EXERCISE
Say how many lines of the listing below include the string "link" and add nothing else.

INPUT
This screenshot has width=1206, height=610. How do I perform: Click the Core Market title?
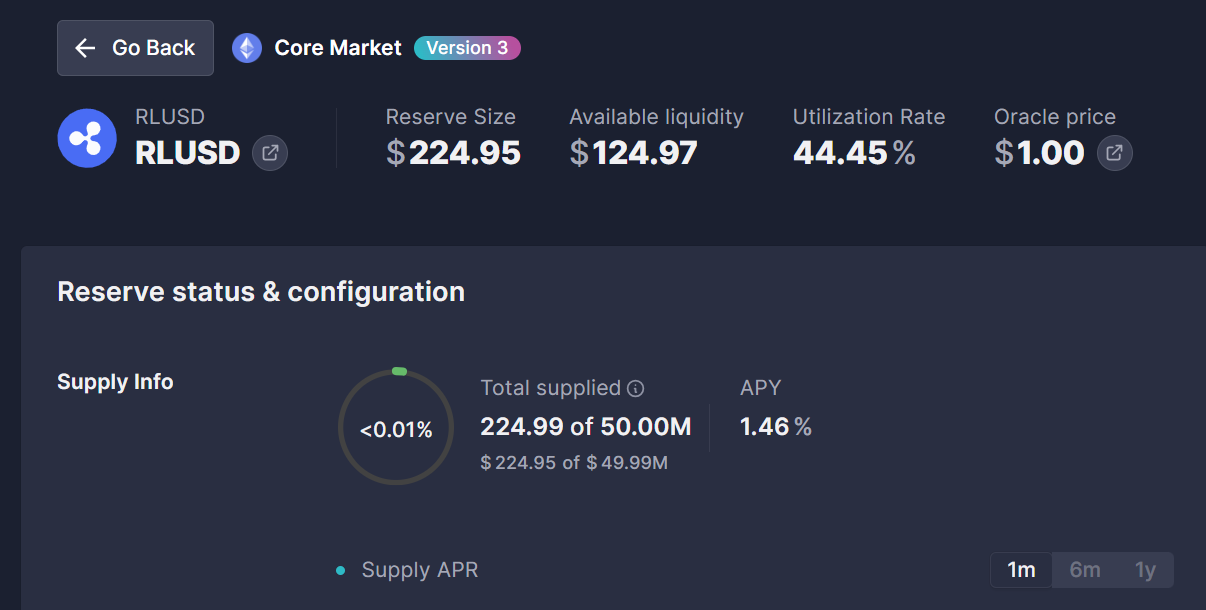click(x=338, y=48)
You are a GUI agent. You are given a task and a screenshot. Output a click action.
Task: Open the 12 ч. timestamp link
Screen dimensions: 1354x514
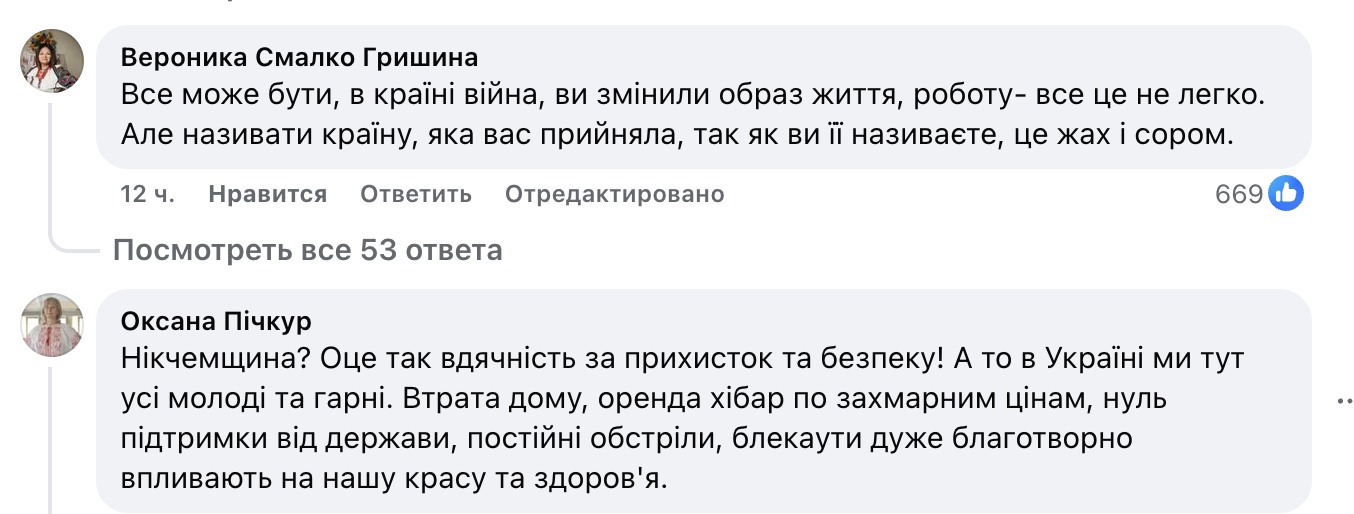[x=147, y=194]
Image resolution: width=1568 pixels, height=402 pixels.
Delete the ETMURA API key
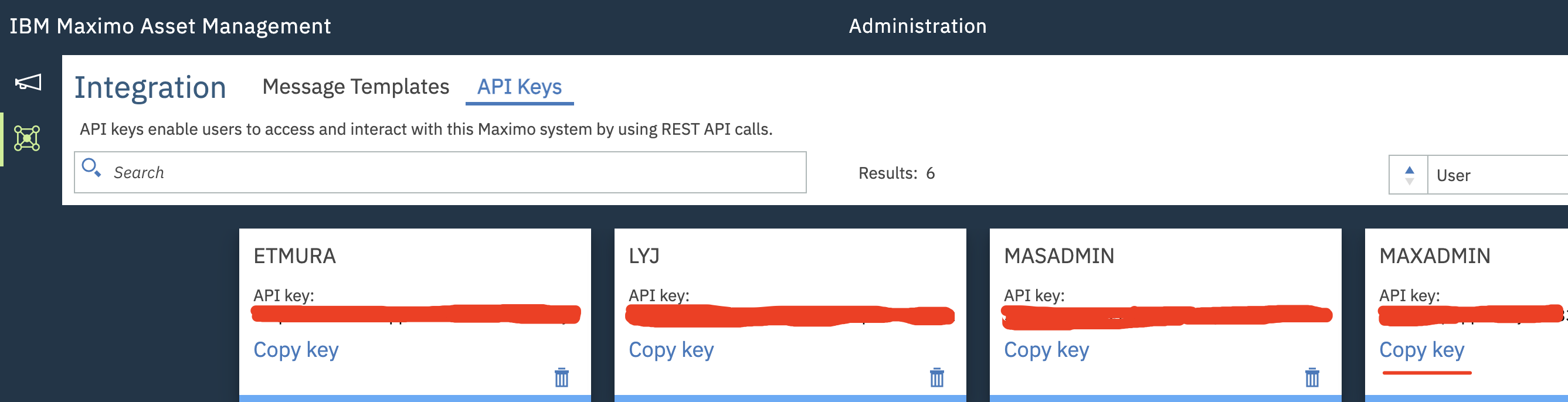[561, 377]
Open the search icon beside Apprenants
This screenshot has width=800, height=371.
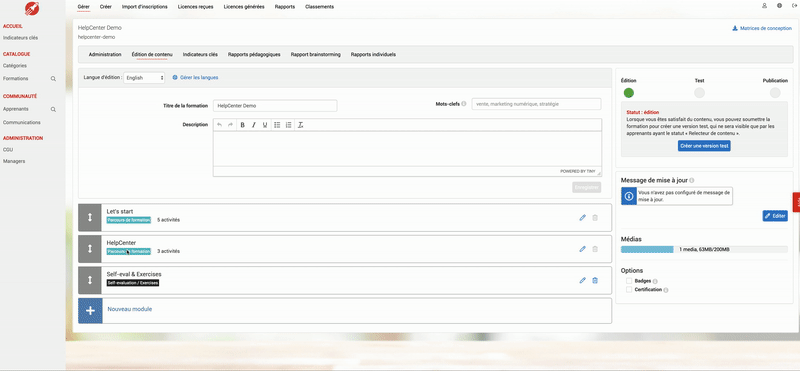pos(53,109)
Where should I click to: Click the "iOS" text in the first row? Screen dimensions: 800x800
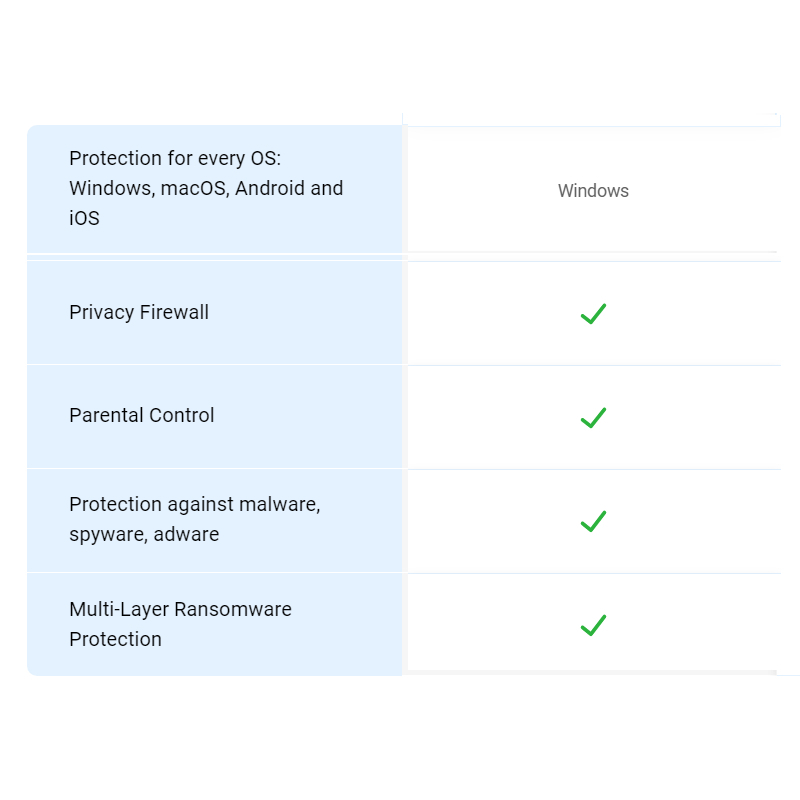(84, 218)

---

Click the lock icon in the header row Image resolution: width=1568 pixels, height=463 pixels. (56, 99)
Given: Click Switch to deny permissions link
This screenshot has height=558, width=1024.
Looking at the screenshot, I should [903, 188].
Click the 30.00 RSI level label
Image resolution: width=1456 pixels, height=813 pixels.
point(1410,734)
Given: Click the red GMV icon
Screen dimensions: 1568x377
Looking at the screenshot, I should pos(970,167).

--

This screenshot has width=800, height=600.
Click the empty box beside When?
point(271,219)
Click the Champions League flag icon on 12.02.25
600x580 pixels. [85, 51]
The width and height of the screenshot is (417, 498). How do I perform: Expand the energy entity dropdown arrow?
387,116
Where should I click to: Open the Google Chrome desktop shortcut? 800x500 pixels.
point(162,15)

EXERCISE SOLUTION
2